Josephus states that Herod Antipas imprisoned John the Baptist for political reasons. Herod feared John’s growing influence in Judea and his potential to stir up a rebellion. John’s preaching drew crowds of believers who looked for the Messiah. As John’s work prepared the way for Christ, he made strong demands for repentance. His bold pronouncements against sin put him at cross-purposes with Herodias.

Herodias had divorced Salome’s father, Herod Philip I, to marry his brother, Herod Antipas. Antipas divorced his wife and made Herodias queen in her place. However, John had more than once told Herod, It is not lawful for you to have your brother’s wife (Mark 6:18) and condemned the marriage as incestuous. This rebuke threatened Herodias’ position, and she hated John for it.

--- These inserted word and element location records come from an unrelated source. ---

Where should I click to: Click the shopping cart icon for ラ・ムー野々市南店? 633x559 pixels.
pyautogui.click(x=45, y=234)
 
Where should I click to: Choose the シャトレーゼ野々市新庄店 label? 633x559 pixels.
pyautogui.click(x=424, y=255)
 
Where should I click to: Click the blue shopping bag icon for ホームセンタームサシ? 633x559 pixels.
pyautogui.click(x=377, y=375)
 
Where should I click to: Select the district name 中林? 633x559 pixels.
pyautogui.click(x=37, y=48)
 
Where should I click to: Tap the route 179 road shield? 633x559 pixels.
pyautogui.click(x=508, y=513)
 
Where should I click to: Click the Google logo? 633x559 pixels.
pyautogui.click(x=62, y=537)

The Bible states that Herod imprisoned John for his wife’s sake (Matt.14:3), and Josephus cites the additional political reasons that also figured into his action. Herodias was not satisfied with John being in prison. She wanted him dead but Herod “feared John and protected him, knowing him to be a righteous and holy man” (Mark 6:19-20). After some ten months, an occasion for revenge presented itself at Herod’s birthday banquet.

Edersheim places these festivities in early spring, “before the Passover, the anniversary of the death of Herod the Great and of the accession of (his son) Herod Antipas to the Tetrarchy.”[2] Herod gave a banquet for his officials, military officers and leading citizens. As part of the entertainment, “the daughter of Herodias came in and danced [and] she pleased Herod and his dinner guests” (Mark 6:22). As a reward for her performance, Herod granted Salome an extravagant gift that ended in John’s murder.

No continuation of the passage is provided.